*** Extracted records ***

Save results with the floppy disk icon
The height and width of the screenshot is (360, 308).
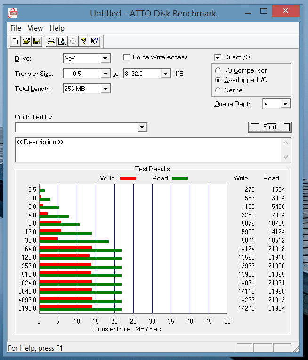[37, 41]
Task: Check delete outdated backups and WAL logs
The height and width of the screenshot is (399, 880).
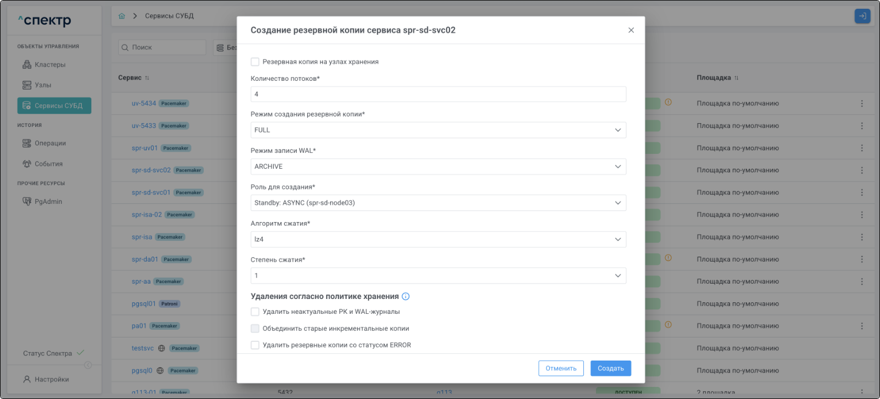Action: [x=255, y=312]
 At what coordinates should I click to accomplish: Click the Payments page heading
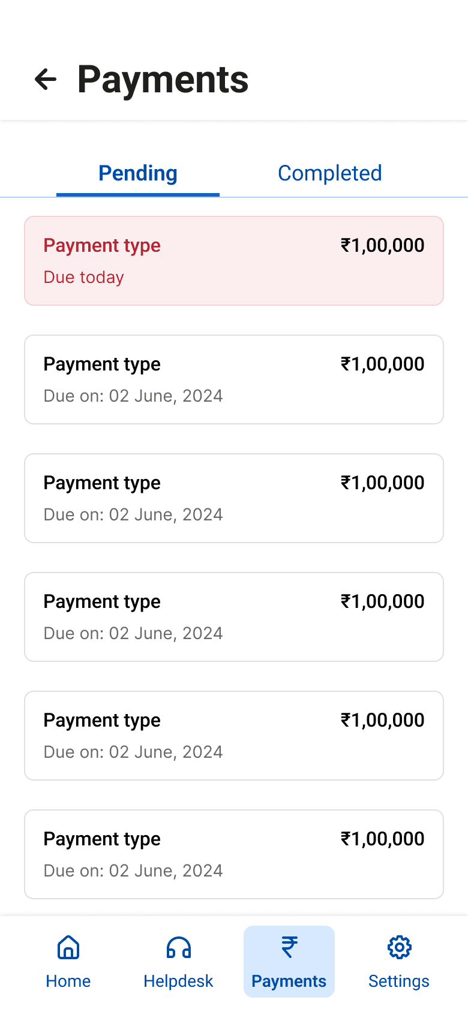(x=163, y=79)
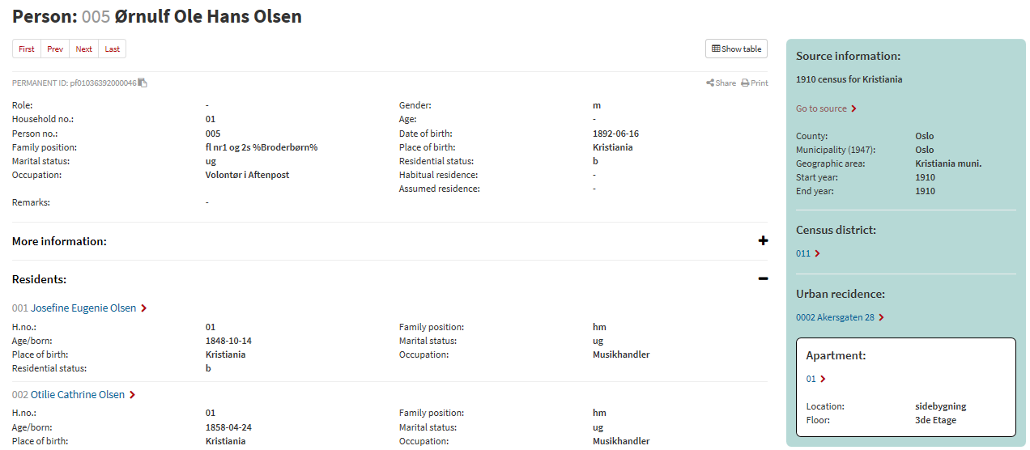1030x450 pixels.
Task: Click the Share icon
Action: click(x=710, y=83)
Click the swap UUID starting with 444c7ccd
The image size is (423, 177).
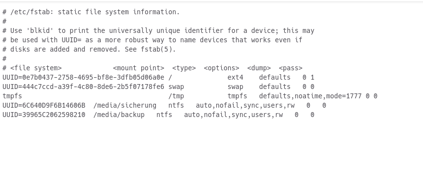[x=83, y=87]
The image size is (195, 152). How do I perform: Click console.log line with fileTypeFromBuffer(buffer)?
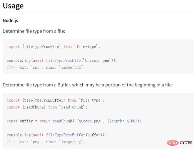(57, 135)
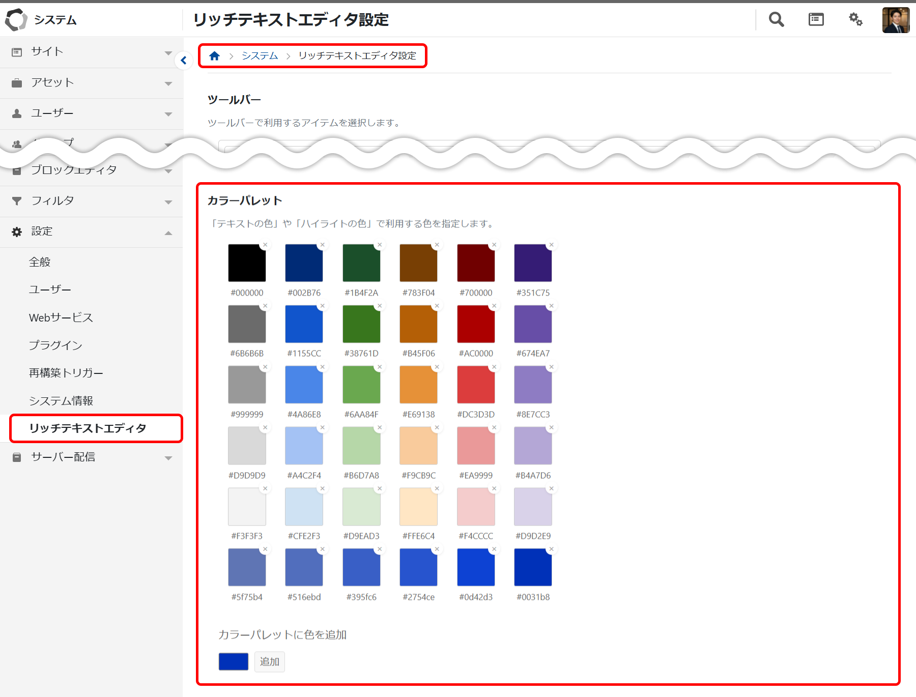Open the リッチテキストエディタ settings item
916x697 pixels.
pyautogui.click(x=88, y=428)
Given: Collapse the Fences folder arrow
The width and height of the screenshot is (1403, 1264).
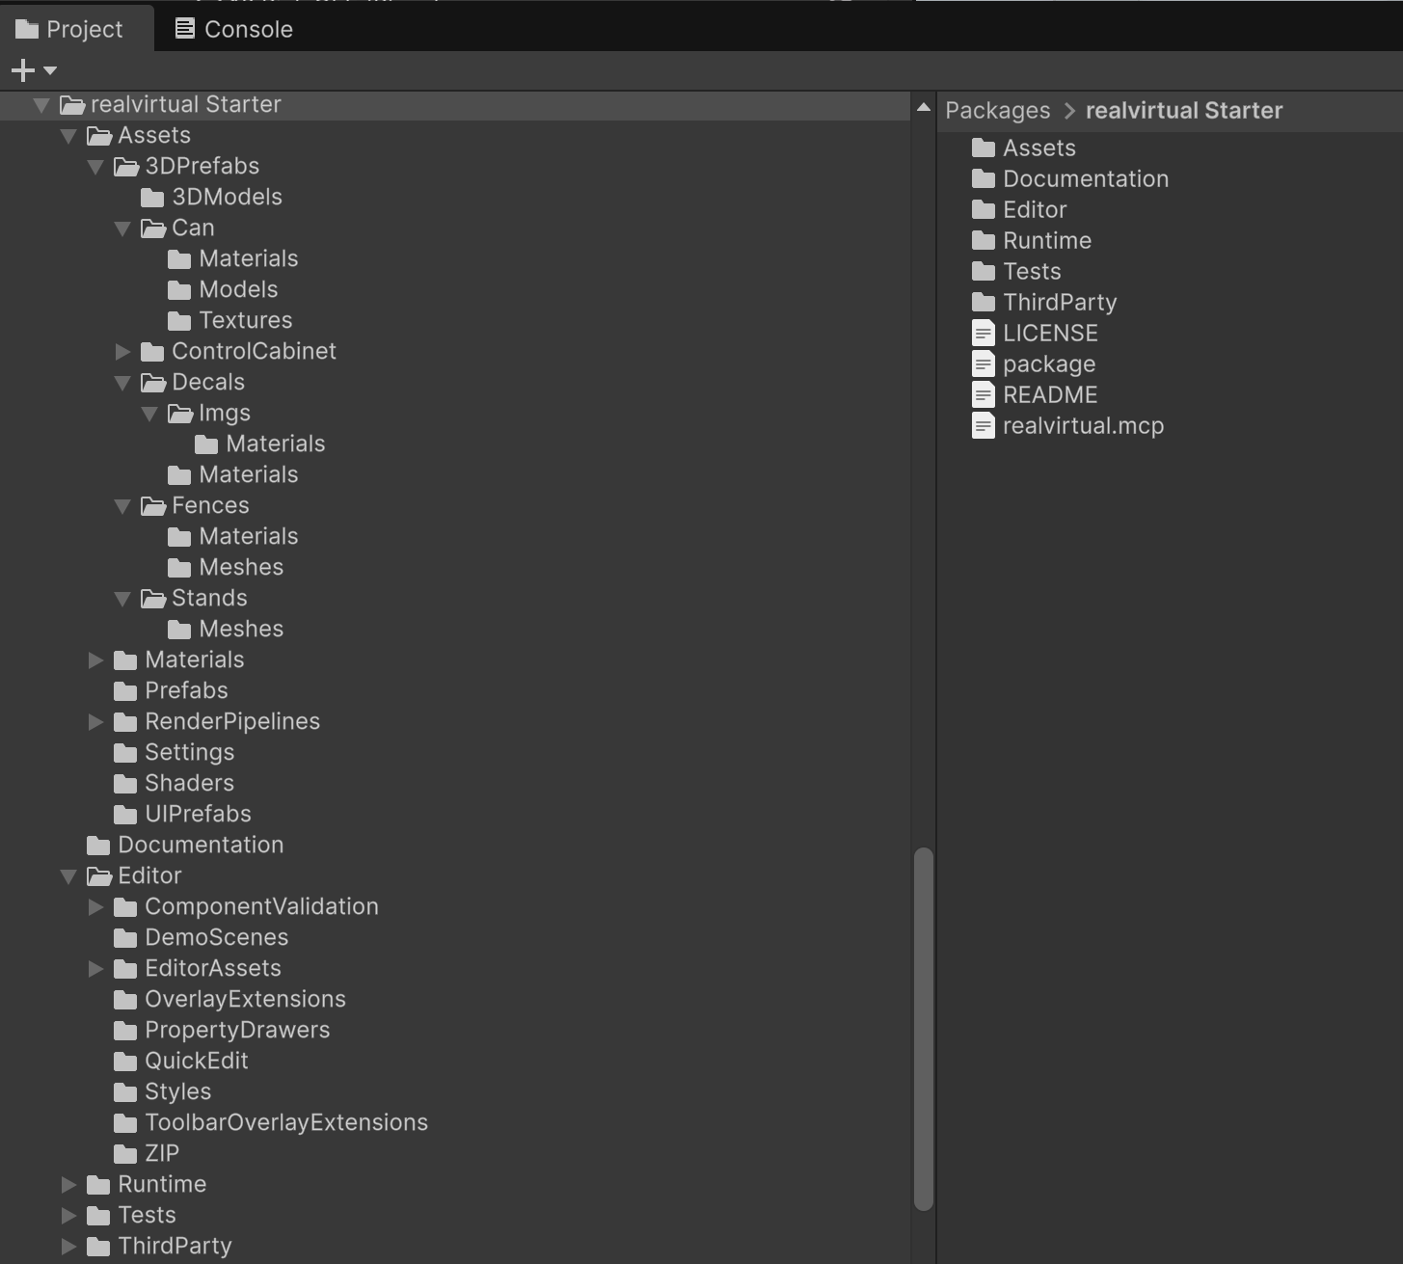Looking at the screenshot, I should point(122,506).
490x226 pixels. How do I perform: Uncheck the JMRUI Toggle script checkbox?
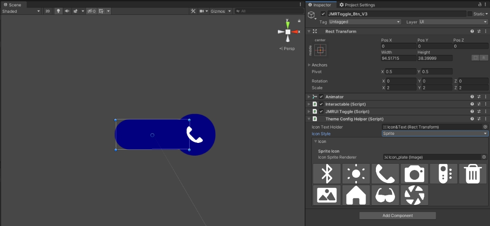[x=321, y=112]
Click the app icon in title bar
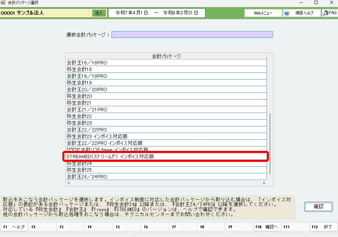The width and height of the screenshot is (338, 237). pos(3,3)
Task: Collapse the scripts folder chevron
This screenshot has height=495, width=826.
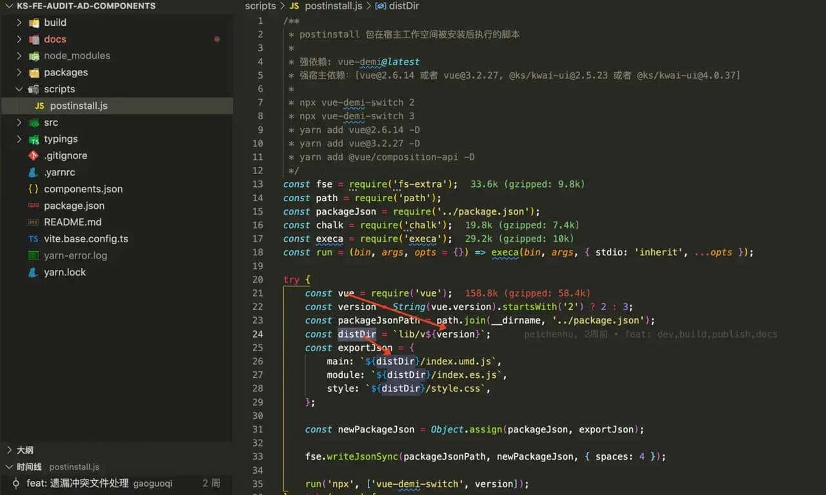Action: point(19,90)
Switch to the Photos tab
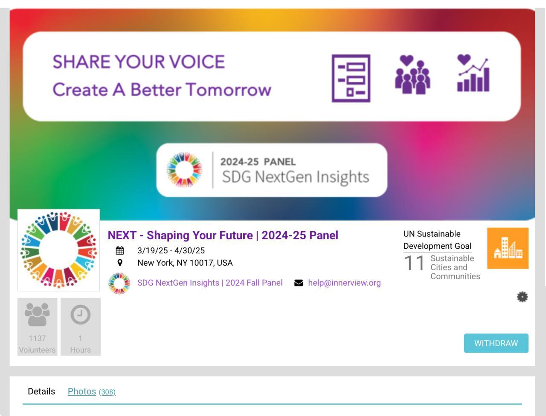Viewport: 546px width, 416px height. 82,391
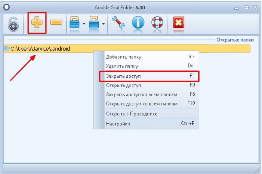Expand the closed lock dropdown arrow
262x174 pixels.
click(x=84, y=24)

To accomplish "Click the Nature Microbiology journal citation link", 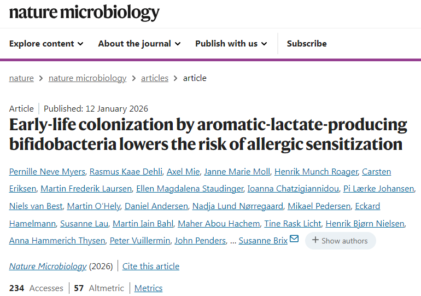I will (48, 266).
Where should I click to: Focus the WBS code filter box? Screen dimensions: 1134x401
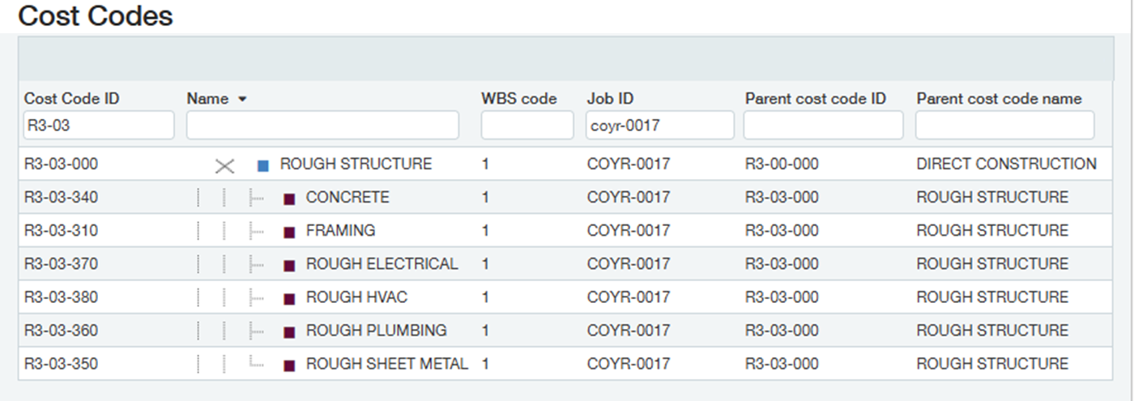tap(527, 126)
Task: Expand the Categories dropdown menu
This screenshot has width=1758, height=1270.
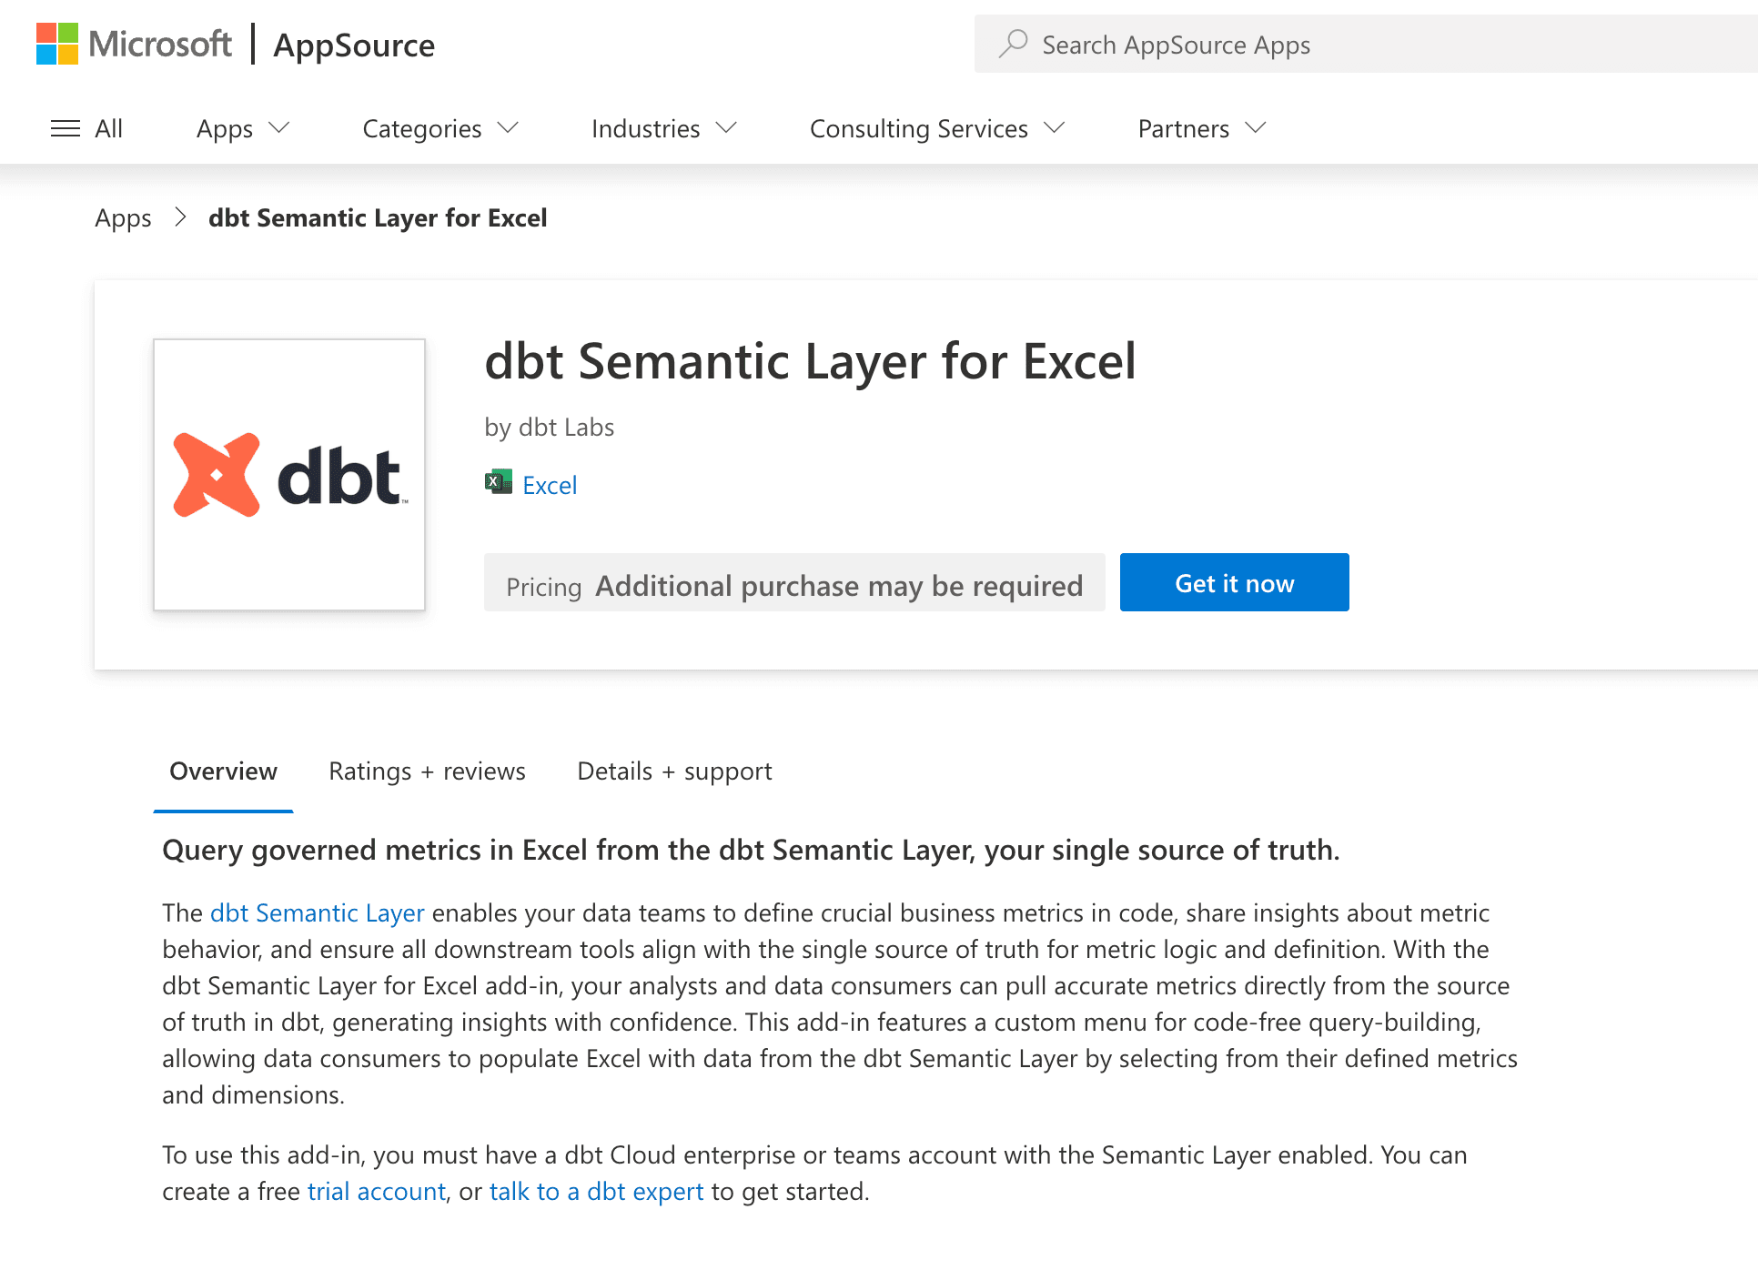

*** End of Extracted records ***

* Action item: From the listing, tally every line with the word "folder" in it and give only the tally.

* Your solution: 2